Numa parede do bar da associação de moradores há uma estante com uma minibiblioteca, noutra uma peça de artesanato pendurada e dentro da vitrine em cima do balcão estão dois tabuleiros de xadrez. Santana está sentado à mesa, rodeado por uma dezena de moradores de um bairro da Ameixoeira, junto ao aeroporto de Lisboa.
Há dez anos que Santana Lopes não visitava o Bairro das Calvanas, que ajudou a realojar enquanto foi presidente da Câmara Municipal de Lisboa. Mas foi por lá que passou uma parte da tarde desta segunda-feira, de forma discreta, sem bandeiras, sem música, fora da agenda pública, mas em campanha para as legislativas pelo partido Aliança. Antes ainda de se juntar à mesa com os moradores, percorreu, de carro, as ruas do bairro. “Vim aqui ver como estão as coisas”, diz Santana Lopes, presidente do Aliança e cabeça de lista por Lisboa, admitindo que ainda irá visitar outros bairros sociais.
O bar é o orgulho dos moradores, que apontam para a placa onde se lê A.M.B.C., de Associação de Moradores do Bairro das Calvanas. Nunca antes, contam, tinham aberto as portas do bar a um político. “Foi o primeiro”, diz Manuel Meireles, presidente da associação. Também dizem não ter memória de nenhuma outra campanha eleitoral a passar por ali e é preciso recuar cerca de dez anos para se lembrarem da última passagem de Santana Lopes pelo bairro.
Foi a 20 de agosto de 2009, durante a campanha para as autárquicas, quando voltou a candidatar-se à presidência da câmara de Lisboa. Nessa altura, acabaria por perder, com 38,69% dos votos, para António Costa, que venceu com 44,01%.
Visita-surpresa
O então membro do PSD já era elogiado pelos moradores pelo papel que teve no bairro. E também nessa altura já Santana falava do Bairro das Calvanas como um modelo de realojamento social. Naquele bairro, hoje, vivem cerca de 350 pessoas, divididas por uma centena de moradias de três e quatro assoalhadas, todas iguais, ao longo de dois quilómetros de ruas. São moradores do anterior bairro das Calvanas, que começou a ser demolido em 2005, depois de um crescimento exponencial nos anos 70 e 80 com o regresso dos portugueses que estavam nas ex-colónias.

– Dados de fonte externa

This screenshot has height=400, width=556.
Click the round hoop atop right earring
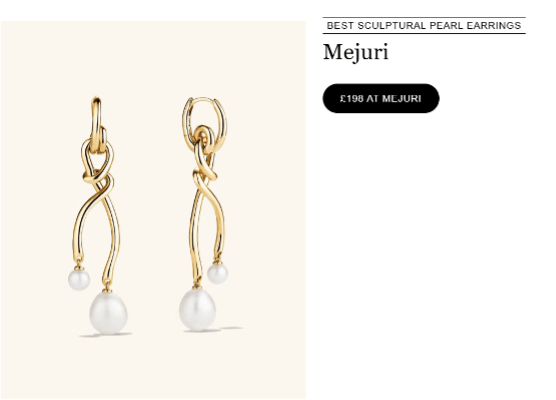click(204, 124)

Desta vez, Santana quis ser tão discreto na sua visita ao bairro que nem a associação de moradores soube da mesma com antecedência. Foi uma surpresa quando, esta segunda-feira, à hora de almoço, lhes ligaram a perguntar se poderiam receber o líder do Aliança. É que mesmo na agenda oficial de campanha do partido constam apenas ações em várias estações de comboio do distrito de Lisboa, além de distribuição de panfletos.
A visita aos bairros sociais é, para o Aliança, uma das formas de pôr em prática um dos motes da campanha: “O contacto com a população”. E do programa eleitoral do partido faz parte o “combate sem tréguas a guetos e flagelos sociais, designadamente bairros e construções clandestinas que potenciam a exclusão social, e a marginalização dos residentes e criando focos de instabilidade social indesejáveis”, que defendem que seja feito “em conjunto com o poder local”.
“Graças ao doutor Santana”
À mesa no bar da associação, Santana recordou o momento em que se deparou com o problema do realojamento do bairro e assumiu não ser fácil gerir processos de integração de comunidades realojadas.
“O principal problema neste caso é que, na altura, as pessoas se sentiam enganadas”, recorda. “E foi um caso complexo.” Só a 1 de fevereiro de 2007 os moradores se transferiram para o bairro atual, que hoje dizem ser um “enclave” entre os bairros sociais da Ameixoeira, como aponta Manuel Meireles, presidente da associação.
Foi ele quem andou atrás de Santana Lopes quando era presidente da câmara – como, aliás, já tinha feito com Nuno Krus Abecassis, anterior autarca de Lisboa – para que o realojamento do bairro das Calvanas avançasse. “Este bairro existe graças ao doutor Santana Lopes. E é claro que aqui cada um vota no partido que quiser, mas eu voto no seu pelo que fez por nós.”, diz o presidente da associação. “E até já tentámos dar o seu nome a uma rua no bairro, mas não deixaram.”